Work to be completed - For the listing that follows, give again exactly the lines from the one with "Instruction: Open the Google apps grid icon" to the one with "Task: Pick the 130W longitude label", including both.

-- Provided information follows --

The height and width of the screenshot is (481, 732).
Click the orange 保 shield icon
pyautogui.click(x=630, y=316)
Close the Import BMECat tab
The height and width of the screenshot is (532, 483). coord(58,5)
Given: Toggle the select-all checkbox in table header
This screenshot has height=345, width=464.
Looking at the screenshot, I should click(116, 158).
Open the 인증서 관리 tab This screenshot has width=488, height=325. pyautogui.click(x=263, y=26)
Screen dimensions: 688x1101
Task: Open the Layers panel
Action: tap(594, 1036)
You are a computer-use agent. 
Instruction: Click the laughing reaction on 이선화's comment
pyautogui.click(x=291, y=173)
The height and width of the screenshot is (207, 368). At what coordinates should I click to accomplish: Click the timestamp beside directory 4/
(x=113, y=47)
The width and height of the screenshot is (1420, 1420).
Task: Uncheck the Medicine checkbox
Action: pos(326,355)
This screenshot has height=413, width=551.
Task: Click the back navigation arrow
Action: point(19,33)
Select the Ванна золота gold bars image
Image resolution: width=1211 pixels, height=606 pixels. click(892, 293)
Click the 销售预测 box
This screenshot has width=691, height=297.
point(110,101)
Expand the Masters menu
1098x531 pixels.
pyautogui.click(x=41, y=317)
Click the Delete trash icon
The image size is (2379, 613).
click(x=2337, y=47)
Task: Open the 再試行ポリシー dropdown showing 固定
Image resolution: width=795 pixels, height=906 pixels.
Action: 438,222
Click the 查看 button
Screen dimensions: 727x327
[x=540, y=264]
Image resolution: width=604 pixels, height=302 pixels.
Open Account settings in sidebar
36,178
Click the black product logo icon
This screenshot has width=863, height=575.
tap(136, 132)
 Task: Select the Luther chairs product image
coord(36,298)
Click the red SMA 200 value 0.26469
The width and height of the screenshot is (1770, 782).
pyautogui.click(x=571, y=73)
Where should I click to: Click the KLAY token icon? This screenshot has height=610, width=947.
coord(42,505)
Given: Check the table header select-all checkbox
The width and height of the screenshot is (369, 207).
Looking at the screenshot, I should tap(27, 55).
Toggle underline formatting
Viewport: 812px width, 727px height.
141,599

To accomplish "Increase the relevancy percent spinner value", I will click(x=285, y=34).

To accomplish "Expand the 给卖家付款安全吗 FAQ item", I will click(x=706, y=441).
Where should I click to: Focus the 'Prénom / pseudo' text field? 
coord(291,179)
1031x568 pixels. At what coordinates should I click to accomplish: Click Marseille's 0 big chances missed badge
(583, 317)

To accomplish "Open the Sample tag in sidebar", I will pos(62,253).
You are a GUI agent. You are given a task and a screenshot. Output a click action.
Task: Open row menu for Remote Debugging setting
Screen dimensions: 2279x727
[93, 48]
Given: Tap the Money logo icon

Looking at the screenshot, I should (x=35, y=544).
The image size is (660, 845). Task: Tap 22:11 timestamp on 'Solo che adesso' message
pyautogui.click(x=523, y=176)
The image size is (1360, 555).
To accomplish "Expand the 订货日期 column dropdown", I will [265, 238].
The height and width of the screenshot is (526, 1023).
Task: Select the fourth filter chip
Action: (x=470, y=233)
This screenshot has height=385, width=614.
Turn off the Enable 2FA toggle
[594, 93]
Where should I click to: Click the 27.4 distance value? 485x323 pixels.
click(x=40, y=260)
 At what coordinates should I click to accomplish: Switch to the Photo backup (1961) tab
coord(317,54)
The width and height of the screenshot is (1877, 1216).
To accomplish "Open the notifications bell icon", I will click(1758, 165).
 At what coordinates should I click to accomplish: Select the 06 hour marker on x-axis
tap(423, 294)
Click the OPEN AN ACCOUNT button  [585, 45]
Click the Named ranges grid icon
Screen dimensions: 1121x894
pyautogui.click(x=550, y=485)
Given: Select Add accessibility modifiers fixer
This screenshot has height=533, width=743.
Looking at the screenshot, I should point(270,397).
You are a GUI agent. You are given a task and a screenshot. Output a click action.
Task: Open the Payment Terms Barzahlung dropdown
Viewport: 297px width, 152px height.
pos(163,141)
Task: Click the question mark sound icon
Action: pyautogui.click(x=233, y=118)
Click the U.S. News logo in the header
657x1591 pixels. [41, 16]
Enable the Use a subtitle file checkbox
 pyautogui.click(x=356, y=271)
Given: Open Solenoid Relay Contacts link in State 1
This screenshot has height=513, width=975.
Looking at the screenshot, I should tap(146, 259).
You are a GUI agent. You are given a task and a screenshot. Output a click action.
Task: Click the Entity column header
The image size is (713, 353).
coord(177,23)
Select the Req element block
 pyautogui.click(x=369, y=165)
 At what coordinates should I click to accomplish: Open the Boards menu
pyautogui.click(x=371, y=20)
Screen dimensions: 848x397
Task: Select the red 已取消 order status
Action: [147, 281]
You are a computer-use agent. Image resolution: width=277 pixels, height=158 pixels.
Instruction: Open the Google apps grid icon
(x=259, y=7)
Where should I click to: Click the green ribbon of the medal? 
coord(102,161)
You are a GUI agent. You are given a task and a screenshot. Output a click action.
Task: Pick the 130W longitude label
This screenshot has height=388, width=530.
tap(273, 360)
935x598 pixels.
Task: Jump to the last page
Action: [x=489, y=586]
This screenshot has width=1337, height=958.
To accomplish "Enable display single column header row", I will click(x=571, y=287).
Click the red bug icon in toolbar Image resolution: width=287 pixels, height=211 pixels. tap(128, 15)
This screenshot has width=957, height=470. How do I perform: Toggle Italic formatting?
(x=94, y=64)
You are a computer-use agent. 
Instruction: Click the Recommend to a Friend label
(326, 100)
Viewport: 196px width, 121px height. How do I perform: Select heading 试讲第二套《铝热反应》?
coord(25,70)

-- Provided information concluded --

Exercise solution -
Instruction: Open the Google apps grid icon
(x=259, y=7)
Where should I click to: Click the green ribbon of the medal? 
coord(102,161)
You are a GUI agent. You are given a task and a screenshot. Output a click action.
Task: Pick the 130W longitude label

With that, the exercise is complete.